Le ministre du Commerce extérieur, Julien Paluku Kahongya, a effectué mardi 7 octobre une visite au Grand Moulin de Kinshasa (GMK), dans la commune de Ngaliema, afin d’évaluer la capacité de production de cette entreprise et de renforcer la politique de sauvegarde de l’industrie locale.
Le déplacement de ce membre du gouvernement intervient dans un contexte de forte concurrence des farines de maïs et de froment importées, notamment d’Angola et d’autres pays voisins, qui fragilisent les producteurs nationaux.
Julien Paluku a fait savoir que cette visite visait à s’assurer que le GMK dispose des capacités nécessaires pour répondre à la demande intérieure dans l’Ouest du pays, avant toute décision visant à restreindre les importations de farine étrangère.

Lors de sa visite des installations, il s’est dit impressionné par les performances de l’entreprise. Le Grand Moulin de Kinshasa produit actuellement quelque 9.000 tonnes de farine de maïs par mois, pour une demande locale estimée à 7.500 tonnes, et environ 30.000 tonnes de farine de froment pour une consommation de 20.000 tonnes mensuelles.
Le ministre du commerce a assuré que GMK bénéficierait des mesures de protection prévues pour soutenir l’industrie locale. Il a encouragé les producteurs à accroître leur production afin de promouvoir le « made in DRC » et de réduire les sorties de devises liées aux importations.

Dans la foulée, il a souligné la nécessité d’une collaboration étroite avec le ministère de l’Agriculture pour garantir l’approvisionnement en matières premières et soutenir la filière agro-industrielle nationale.
Avant la visite des installations, le ministre du commerce extérieur et les experts de son ministère ont reçu des explications techniques du directeur général de GMK, Papy Alekoli, et de son équipe, sur le processus de production et les défis rencontrés par l’entreprise.

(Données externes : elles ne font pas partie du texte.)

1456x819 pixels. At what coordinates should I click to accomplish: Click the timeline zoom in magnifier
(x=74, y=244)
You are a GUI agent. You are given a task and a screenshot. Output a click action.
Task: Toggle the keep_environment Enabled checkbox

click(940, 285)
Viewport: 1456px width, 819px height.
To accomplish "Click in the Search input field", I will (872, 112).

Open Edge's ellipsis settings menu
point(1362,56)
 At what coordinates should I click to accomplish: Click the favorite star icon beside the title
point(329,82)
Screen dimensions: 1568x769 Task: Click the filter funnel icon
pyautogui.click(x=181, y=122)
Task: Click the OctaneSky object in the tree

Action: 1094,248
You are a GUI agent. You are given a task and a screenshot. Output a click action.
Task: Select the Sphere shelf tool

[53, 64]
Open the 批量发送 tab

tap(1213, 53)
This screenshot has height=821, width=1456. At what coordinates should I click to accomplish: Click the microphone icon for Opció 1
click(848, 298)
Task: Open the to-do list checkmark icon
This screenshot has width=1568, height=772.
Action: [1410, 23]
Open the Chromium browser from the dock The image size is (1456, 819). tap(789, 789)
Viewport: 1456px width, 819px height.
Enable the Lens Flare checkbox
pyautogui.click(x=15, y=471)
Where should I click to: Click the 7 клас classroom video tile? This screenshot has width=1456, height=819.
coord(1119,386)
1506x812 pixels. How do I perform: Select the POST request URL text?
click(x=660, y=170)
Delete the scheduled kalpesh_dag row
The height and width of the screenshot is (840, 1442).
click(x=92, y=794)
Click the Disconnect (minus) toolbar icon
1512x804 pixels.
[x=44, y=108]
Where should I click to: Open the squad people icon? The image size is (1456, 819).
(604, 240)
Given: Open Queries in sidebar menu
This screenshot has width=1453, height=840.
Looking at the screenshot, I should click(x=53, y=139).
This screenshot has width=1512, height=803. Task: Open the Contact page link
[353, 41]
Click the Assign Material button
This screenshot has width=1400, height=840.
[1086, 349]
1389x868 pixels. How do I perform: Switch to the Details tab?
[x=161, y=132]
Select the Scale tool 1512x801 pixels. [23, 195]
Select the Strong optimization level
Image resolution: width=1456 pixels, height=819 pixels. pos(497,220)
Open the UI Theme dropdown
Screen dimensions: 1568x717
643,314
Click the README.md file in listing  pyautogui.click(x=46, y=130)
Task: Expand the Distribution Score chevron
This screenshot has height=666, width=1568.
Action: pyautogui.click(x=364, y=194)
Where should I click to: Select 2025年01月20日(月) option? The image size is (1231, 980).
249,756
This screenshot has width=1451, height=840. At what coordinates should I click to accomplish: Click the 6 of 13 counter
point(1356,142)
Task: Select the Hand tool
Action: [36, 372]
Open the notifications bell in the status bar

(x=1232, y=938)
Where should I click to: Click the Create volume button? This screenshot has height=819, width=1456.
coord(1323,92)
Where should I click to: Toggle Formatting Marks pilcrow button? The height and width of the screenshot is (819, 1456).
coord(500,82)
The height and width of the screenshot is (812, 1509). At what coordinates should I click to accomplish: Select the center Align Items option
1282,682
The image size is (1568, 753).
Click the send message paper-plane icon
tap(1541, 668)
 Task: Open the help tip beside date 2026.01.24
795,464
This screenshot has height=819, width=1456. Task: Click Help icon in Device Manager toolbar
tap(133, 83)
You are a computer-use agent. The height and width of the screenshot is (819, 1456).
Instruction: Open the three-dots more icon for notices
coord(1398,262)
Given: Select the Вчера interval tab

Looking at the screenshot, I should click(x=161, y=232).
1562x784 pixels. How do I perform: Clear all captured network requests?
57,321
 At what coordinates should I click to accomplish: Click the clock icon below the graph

Cette visite s’inscrit dans la stratégie plus large du gouvernement congolais visant à stimuler la production locale et à réduire la dépendance vis-à-vis des importations alimentaires. Le gouvernement entend, à travers ces mesures de sauvegarde, encourager les investissements dans le secteur agro-industriel, créer des emplois et renforcer la résilience économique du pays face aux fluctuations des marchés régionaux et internationaux.